Oh! her mind was mazed with terror for Henry, and torn by perplexities as to how she best might save his life. Well, there was no more leisure to search out a better plan; if she would act, it must be at once. Springing from the bed, she ran to the window, and throwing it wide, screamed for help. Her cries echoed through the silent air, but the only answer to them was the baying of the dog. There were matches on the mantelpiece, she had seen them; and, groping in the dark, she found the box and lit the candles. Then she tried the door; it was locked on the outside, and she could not stir it. Next she examined the window place, against which the ladder that Rock had set there was still standing. It was secured by three iron bars let into the brickwork at the top and screwed to the oaken sill at the bottom.

Scrutinising these bars closely, she saw that, although her husband had not been able to wrench them away, he had loosened the centre one, for in the course of many years the rust of the iron mixing with the tannin in the oak had widened the screw holes, so that the water, settling in them, had rotted that portion of the sill. Could she but force out this bar she would be able to squeeze her body through the gap and to set her feet upon the ladder.

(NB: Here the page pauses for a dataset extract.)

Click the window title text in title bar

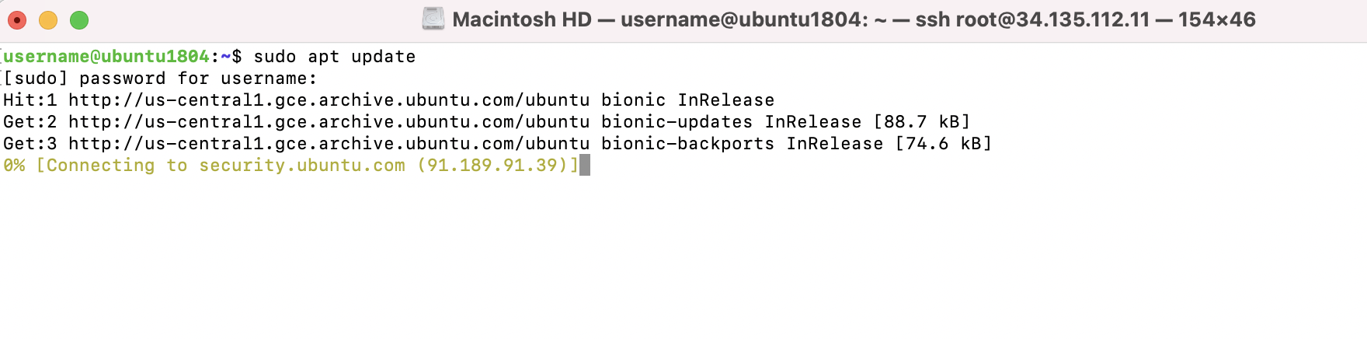click(x=854, y=19)
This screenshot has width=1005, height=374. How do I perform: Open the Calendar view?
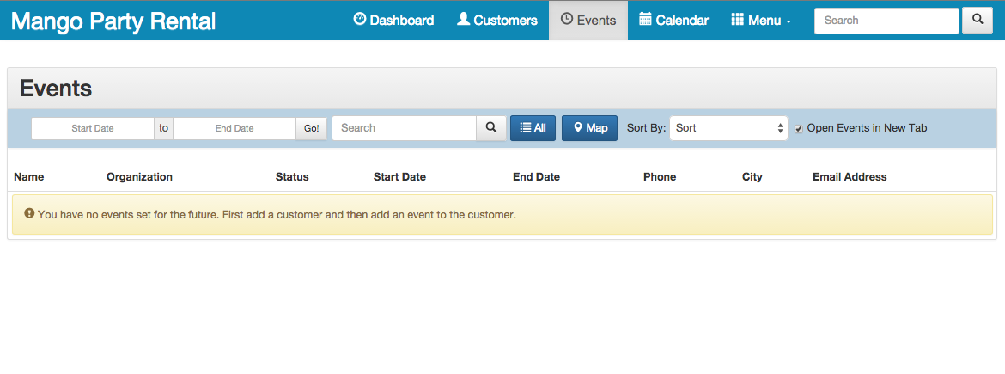[673, 20]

There was a fireplace in the room, and, resting on the dogs in front of it, lay a heavy old-fashioned poker. Seizing it, she ran to the window and struck the bottom of the centre bar again and again with all her strength. The screws began to give. Now they were half-way out of the decaying woodwork, but she could force them no farther with blows. For a moment Joan seemed to be baffled, then she took refuge in a new expedient. Thrusting the poker outside of the bar to the right, and the end of it inside that which she was seeking to dislodge, she obtained a powerful leverage and pulled in jerks. At the third jerk her hand came suddenly in contact with the sharp angle of the brickwork, that rasped the skin from the back of it; the screws gave way, and the bar, slipping from the hole in which its top end was set, fell clattering down the ladder.

Now the road was open, and it remained only for her to dress herself to the part. Half crying with the pain of her hurt and bleeding hand, quickly Joan put on the hat and overcoat, remembering even then that they were the same which Rock had worn when he came to see her in London, and, going to the window, she struggled through the two remaining bars on to the ladder. Reaching the ground, she ran through the garden to the heathland, for she feared lest the surviving dog should espy and attack her. But no dog appeared: perhaps the corpse of its brother that still lay by the gate kept it away.

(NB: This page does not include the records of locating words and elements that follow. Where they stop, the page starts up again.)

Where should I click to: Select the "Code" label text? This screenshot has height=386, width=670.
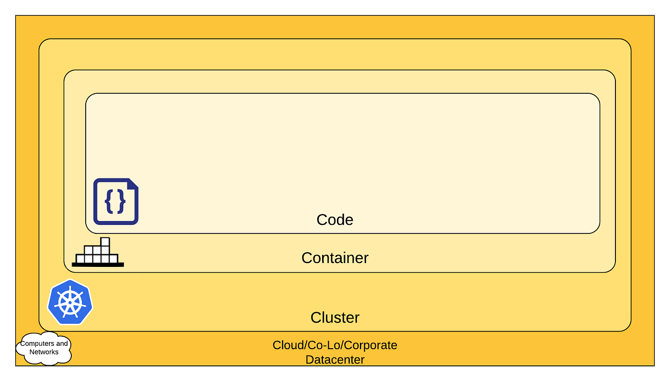pyautogui.click(x=335, y=220)
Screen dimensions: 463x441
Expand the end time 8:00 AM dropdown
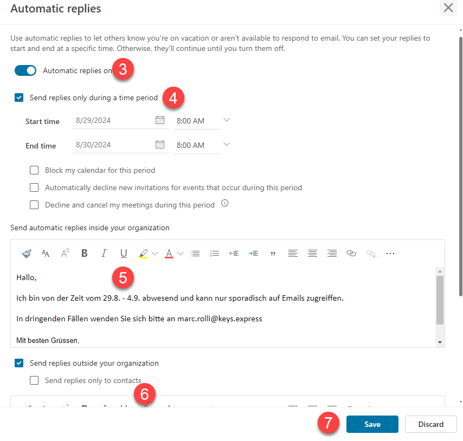click(x=227, y=144)
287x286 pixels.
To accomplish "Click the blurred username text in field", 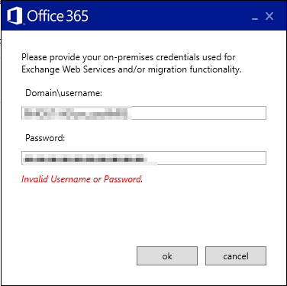I will coord(77,113).
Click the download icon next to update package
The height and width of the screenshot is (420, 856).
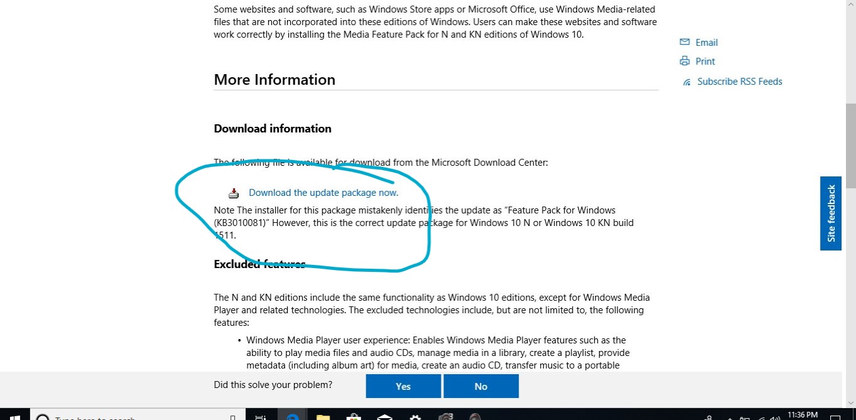pyautogui.click(x=234, y=193)
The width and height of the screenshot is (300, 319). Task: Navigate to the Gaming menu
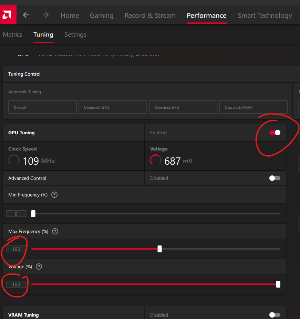click(101, 16)

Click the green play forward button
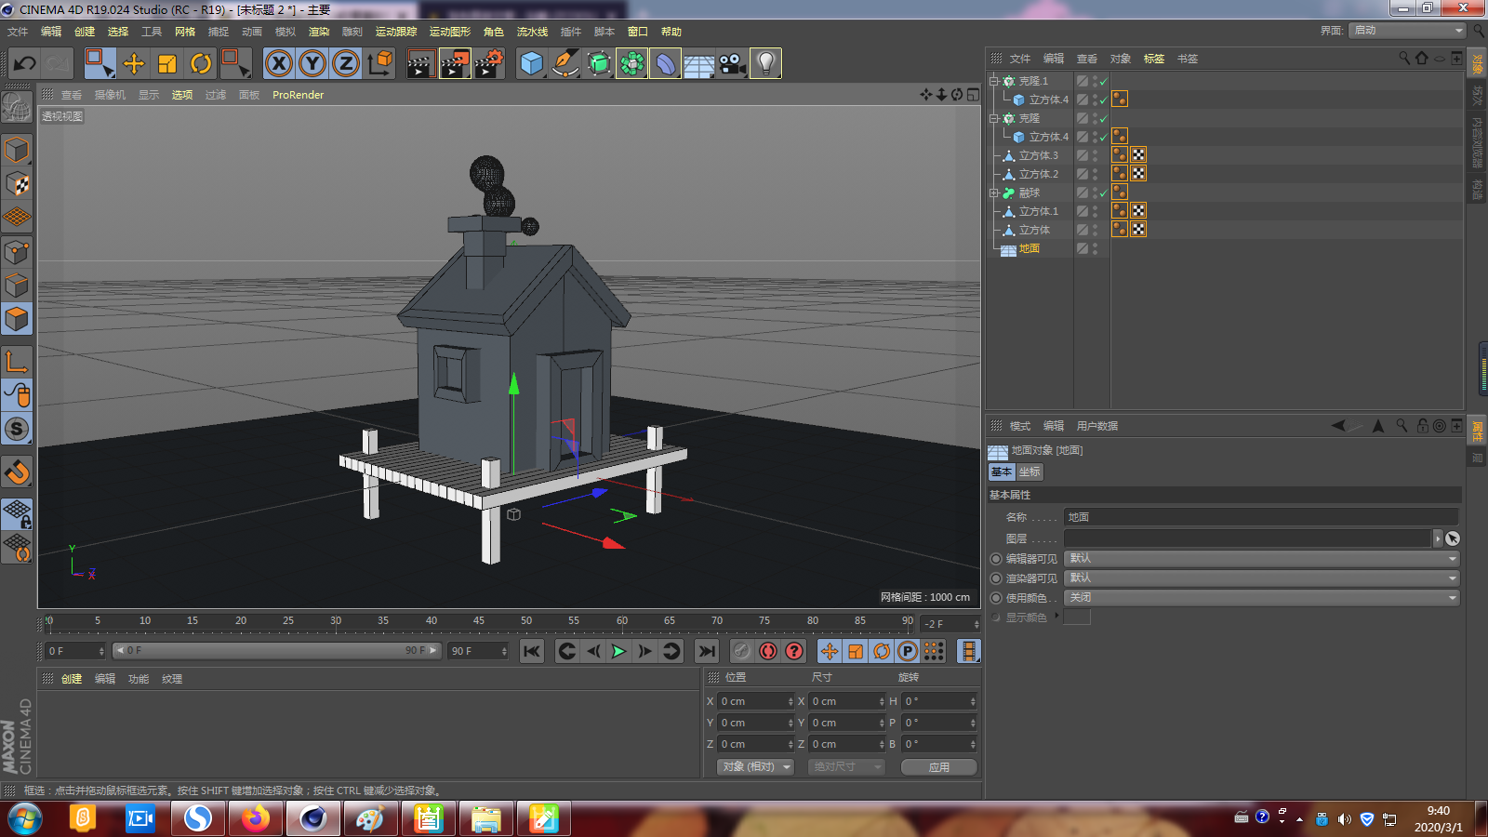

Now she was upon the heathland and heading straight for the ruins of Ramborough, which lay at a distance of about three-quarters of a mile from the house. The night was fine and the air soft, but floating clouds now and again obscured the face of the half-moon, that lay low in the sky, causing great shadows to strike suddenly across the moor. Her way ran past the meres, where the wind whispered drearily amongst the growing reeds and the nesting wild-fowl called to each other across the water. There was a great loneliness about the place; no living creature was to be seen; and, at the moment, this feeling of solitude weighed more heavily upon her numbed heart than the sense of the death that she was courting. The world was still with her, and its moods and accidents affected her as they had always done; but the possibilities of that other unrisen world upon whose brink she stood, and the fear of it, moved her but little, and she scarcely thought of what or where she might or might not be within an hour. Those terrors were to come.

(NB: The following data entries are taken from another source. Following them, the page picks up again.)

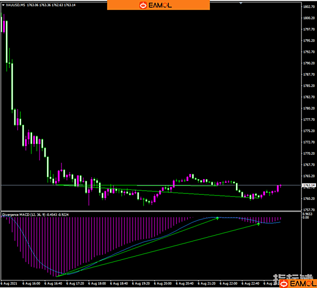This screenshot has width=317, height=288.
Task: Click the second green divergence arrow on MACD
Action: click(x=258, y=224)
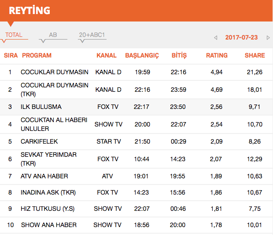
Task: Click HIZ TUTKUSU (Y.S) program
Action: 47,209
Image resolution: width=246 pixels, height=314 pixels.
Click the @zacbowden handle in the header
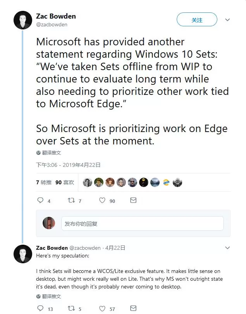coord(52,25)
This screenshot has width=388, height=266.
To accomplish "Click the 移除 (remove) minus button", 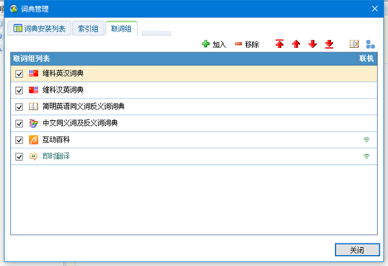I will click(x=246, y=45).
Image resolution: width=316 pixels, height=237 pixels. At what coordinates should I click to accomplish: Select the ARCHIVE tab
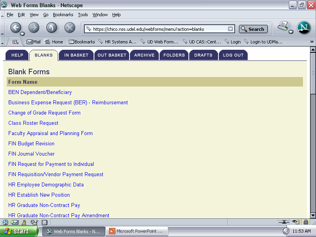tap(144, 55)
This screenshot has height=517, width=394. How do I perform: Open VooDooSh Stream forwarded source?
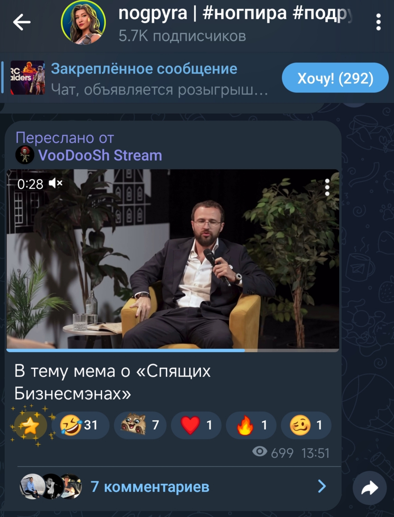[x=100, y=156]
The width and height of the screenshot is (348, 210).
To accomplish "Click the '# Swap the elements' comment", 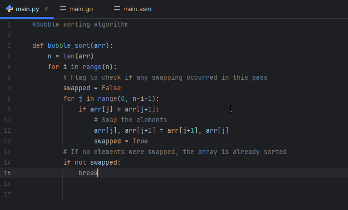I will (x=130, y=120).
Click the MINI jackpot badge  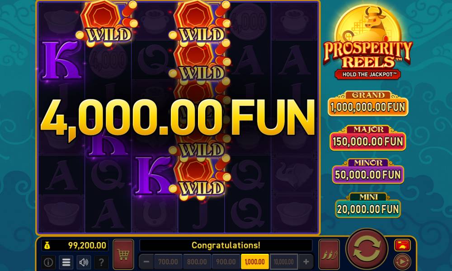pos(368,206)
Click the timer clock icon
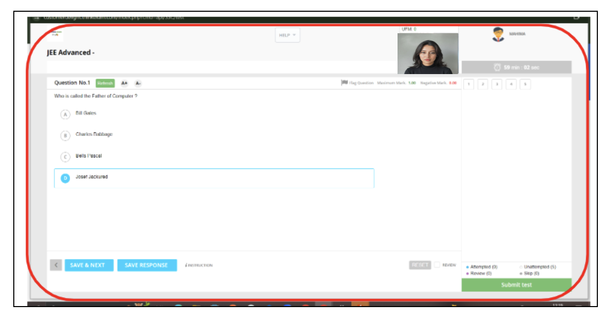 (x=497, y=67)
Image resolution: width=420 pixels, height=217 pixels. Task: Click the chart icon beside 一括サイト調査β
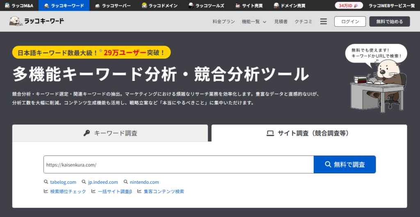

She was past the meres, and standing on a ridge of ground that lies between them and the cliff. Before her, when the moon shone out, she could see the glimmer of the ocean, the white ribbon of the road, and the ruins of Ramborough showing distinctly against the delicate beauty of the twilight summer sky. On she went, scanning the heath and the cliff with eager eyes, in the hope that she might discover the man she sought. It was in vain; the place was empty and desolate, a home of solitude.

At length she stood upon the border of the cliff road, and the Abbey was in a line with her some two hundred yards to the right. Here she paused awhile, staring into the shadows and listening earnestly. But there was nothing to be seen except the varying outlines of the clouds, and nothing to be heard save the murmur of the sea, the stirring of the wind among the grasses, and now and again the cry of some gull seeking its food by night.

Now it was, as she stood thus, that a great fear of death took her, and it seemed as though all her past life went before her eyes in pictures, full, every one of them, of exact and bewildering detail. For the most part these pictures were not pleasant, yet it chilled her to remember that the series might so soon be ended. At the least they were human and comprehensible, whereas what lay beyond might be inhuman and above her understanding. Also it came home to her that she was not fit to die: until her child was taken from her, she had never turned much to religion, and of late she had thought more of her own cruel misfortunes and of her lost lover than of her spiritual responsibilities, or the future welfare of her soul.

She was minded to fly; she had escaped from her prison, and no law could force her to live with a madman. Why should she not go back to Monk’s Lodge, or to London, to seek a new existence for herself, leaving these troubles behind her? After all, she was young and beautiful, and it was sweet to live; and now that she was near to it the death which once she had so passionately desired seemed a grim, unfriendly thing.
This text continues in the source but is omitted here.